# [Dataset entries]
•••••
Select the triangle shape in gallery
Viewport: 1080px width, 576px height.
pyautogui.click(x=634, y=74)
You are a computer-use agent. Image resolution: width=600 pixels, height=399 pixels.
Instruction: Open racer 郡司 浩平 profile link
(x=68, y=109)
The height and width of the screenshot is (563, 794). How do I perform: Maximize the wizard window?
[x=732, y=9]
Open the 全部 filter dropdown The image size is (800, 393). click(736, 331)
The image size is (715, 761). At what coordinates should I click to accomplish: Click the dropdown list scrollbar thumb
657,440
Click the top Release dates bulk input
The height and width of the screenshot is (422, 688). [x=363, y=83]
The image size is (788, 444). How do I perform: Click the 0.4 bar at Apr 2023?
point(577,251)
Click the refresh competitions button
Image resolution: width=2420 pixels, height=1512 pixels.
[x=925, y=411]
•••••
# [Task details]
Write out the records again, exactly as given.

# [Output for this task]
Select the triangle shape in gallery
Viewport: 1080px width, 576px height.
pyautogui.click(x=634, y=74)
You are a computer-use agent. Image resolution: width=600 pixels, height=399 pixels.
Instruction: Open racer 郡司 浩平 profile link
(x=68, y=109)
The height and width of the screenshot is (563, 794). How do I perform: Maximize the wizard window?
[x=732, y=9]
Open the 全部 filter dropdown The image size is (800, 393). click(736, 331)
The image size is (715, 761). At what coordinates should I click to accomplish: Click the dropdown list scrollbar thumb
657,440
Click the top Release dates bulk input
The height and width of the screenshot is (422, 688). [x=363, y=83]
The image size is (788, 444). How do I perform: Click the 0.4 bar at Apr 2023?
point(577,251)
Click the refresh competitions button
Image resolution: width=2420 pixels, height=1512 pixels.
[x=925, y=411]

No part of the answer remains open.